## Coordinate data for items
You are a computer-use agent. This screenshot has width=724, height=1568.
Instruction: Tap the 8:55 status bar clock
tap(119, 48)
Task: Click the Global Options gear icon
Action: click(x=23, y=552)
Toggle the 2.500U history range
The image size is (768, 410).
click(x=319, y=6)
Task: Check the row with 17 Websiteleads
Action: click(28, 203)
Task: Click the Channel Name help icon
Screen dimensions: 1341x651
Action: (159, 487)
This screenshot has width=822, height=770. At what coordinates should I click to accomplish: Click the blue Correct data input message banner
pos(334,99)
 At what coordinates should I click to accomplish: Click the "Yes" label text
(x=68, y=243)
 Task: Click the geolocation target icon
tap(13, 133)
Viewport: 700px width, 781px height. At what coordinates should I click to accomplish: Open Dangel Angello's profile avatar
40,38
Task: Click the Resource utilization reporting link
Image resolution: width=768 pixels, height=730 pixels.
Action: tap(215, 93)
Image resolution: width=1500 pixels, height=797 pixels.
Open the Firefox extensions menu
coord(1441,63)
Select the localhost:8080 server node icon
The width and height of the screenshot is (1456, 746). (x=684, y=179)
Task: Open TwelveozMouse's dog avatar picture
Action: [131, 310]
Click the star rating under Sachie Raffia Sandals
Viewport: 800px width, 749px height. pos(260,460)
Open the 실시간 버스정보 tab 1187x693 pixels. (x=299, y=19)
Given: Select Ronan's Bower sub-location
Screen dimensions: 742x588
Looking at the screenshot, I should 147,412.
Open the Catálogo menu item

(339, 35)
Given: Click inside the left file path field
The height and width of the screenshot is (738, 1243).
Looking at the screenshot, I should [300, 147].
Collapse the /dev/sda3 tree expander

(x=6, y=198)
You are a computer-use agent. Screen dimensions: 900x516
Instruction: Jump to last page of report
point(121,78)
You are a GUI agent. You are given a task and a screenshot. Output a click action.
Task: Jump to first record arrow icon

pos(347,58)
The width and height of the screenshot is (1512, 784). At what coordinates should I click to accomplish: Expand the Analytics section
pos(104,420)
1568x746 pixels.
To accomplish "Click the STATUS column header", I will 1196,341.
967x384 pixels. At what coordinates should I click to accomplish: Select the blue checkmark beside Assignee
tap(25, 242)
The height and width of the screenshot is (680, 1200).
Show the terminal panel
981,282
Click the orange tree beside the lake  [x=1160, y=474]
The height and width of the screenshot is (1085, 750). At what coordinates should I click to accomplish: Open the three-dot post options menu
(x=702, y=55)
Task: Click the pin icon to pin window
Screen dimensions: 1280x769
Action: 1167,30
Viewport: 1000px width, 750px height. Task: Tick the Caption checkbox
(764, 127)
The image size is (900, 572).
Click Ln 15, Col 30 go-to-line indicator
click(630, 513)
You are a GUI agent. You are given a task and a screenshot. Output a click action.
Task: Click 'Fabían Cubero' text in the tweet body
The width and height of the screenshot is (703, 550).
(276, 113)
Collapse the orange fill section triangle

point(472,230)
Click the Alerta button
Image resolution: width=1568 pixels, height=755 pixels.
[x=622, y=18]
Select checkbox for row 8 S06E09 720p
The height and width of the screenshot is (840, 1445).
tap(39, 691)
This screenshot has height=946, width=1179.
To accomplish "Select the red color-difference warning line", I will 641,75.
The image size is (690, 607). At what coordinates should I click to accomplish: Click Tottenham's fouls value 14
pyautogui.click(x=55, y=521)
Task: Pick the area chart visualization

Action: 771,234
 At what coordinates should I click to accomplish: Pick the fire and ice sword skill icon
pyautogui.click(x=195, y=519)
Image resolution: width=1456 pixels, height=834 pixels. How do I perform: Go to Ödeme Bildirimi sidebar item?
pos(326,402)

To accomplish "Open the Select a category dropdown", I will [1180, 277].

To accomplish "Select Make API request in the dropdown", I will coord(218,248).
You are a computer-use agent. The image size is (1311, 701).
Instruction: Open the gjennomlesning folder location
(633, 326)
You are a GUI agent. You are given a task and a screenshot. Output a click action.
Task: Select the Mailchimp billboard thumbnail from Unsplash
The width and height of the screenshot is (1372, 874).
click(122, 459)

## GOAL
Please swap "computer-use agent" for "screen agent" throughout the lines above and leave everything else as it is.

## CORRECT RESULT
You are a screen agent. This screenshot has width=724, height=1568.
Instruction: Tap the 8:55 status bar clock
tap(119, 48)
Task: Click the Global Options gear icon
Action: click(x=23, y=552)
Toggle the 2.500U history range
The image size is (768, 410).
click(x=319, y=6)
Task: Check the row with 17 Websiteleads
Action: click(28, 203)
Task: Click the Channel Name help icon
Screen dimensions: 1341x651
Action: (159, 487)
This screenshot has width=822, height=770. At what coordinates should I click to accomplish: Click the blue Correct data input message banner
pos(334,99)
 At what coordinates should I click to accomplish: Click the "Yes" label text
(x=68, y=243)
 Task: Click the geolocation target icon
tap(13, 133)
Viewport: 700px width, 781px height. At what coordinates should I click to accomplish: Open Dangel Angello's profile avatar
40,38
Task: Click the Resource utilization reporting link
Image resolution: width=768 pixels, height=730 pixels.
Action: tap(215, 93)
Image resolution: width=1500 pixels, height=797 pixels.
Open the Firefox extensions menu
coord(1441,63)
Select the localhost:8080 server node icon
The width and height of the screenshot is (1456, 746). (x=684, y=179)
Task: Open TwelveozMouse's dog avatar picture
Action: [131, 310]
Click the star rating under Sachie Raffia Sandals
Viewport: 800px width, 749px height. pos(260,460)
Open the 실시간 버스정보 tab 1187x693 pixels. (x=299, y=19)
Given: Select Ronan's Bower sub-location
Screen dimensions: 742x588
Looking at the screenshot, I should 147,412.
Open the Catálogo menu item

(339, 35)
Given: Click inside the left file path field
The height and width of the screenshot is (738, 1243).
Looking at the screenshot, I should [300, 147].
Collapse the /dev/sda3 tree expander

(x=6, y=198)
You are a screen agent. Screen dimensions: 900x516
Instruction: Jump to last page of report
point(121,78)
You are a GUI agent. You are given a task and a screenshot. Output a click action.
Task: Jump to first record arrow icon

pos(347,58)
The width and height of the screenshot is (1512, 784). At what coordinates should I click to accomplish: Expand the Analytics section
pos(104,420)
1568x746 pixels.
To accomplish "Click the STATUS column header", I will 1196,341.
967x384 pixels. At what coordinates should I click to accomplish: Select the blue checkmark beside Assignee
tap(25, 242)
The height and width of the screenshot is (680, 1200).
Show the terminal panel
981,282
Click the orange tree beside the lake  [x=1160, y=474]
The height and width of the screenshot is (1085, 750). At what coordinates should I click to accomplish: Open the three-dot post options menu
(x=702, y=55)
Task: Click the pin icon to pin window
Screen dimensions: 1280x769
Action: 1167,30
Viewport: 1000px width, 750px height. Task: Tick the Caption checkbox
(764, 127)
The image size is (900, 572).
Click Ln 15, Col 30 go-to-line indicator
click(630, 513)
You are a GUI agent. You are given a task and a screenshot. Output a click action.
Task: Click 'Fabían Cubero' text in the tweet body
The width and height of the screenshot is (703, 550).
(276, 113)
Collapse the orange fill section triangle

point(472,230)
Click the Alerta button
Image resolution: width=1568 pixels, height=755 pixels.
[x=622, y=18]
Select checkbox for row 8 S06E09 720p
The height and width of the screenshot is (840, 1445).
tap(39, 691)
This screenshot has height=946, width=1179.
To accomplish "Select the red color-difference warning line", I will 641,75.
The image size is (690, 607). At what coordinates should I click to accomplish: Click Tottenham's fouls value 14
pyautogui.click(x=55, y=521)
Task: Pick the area chart visualization

Action: 771,234
 At what coordinates should I click to accomplish: Pick the fire and ice sword skill icon
pyautogui.click(x=195, y=519)
Image resolution: width=1456 pixels, height=834 pixels. How do I perform: Go to Ödeme Bildirimi sidebar item?
pos(326,402)

To accomplish "Open the Select a category dropdown", I will [1180, 277].

To accomplish "Select Make API request in the dropdown", I will coord(218,248).
You are a screen agent. The image size is (1311, 701).
Instruction: Open the gjennomlesning folder location
(633, 326)
You are a GUI agent. You are given a task and a screenshot. Output a click action.
Task: Select the Mailchimp billboard thumbnail from Unsplash
The width and height of the screenshot is (1372, 874).
click(122, 459)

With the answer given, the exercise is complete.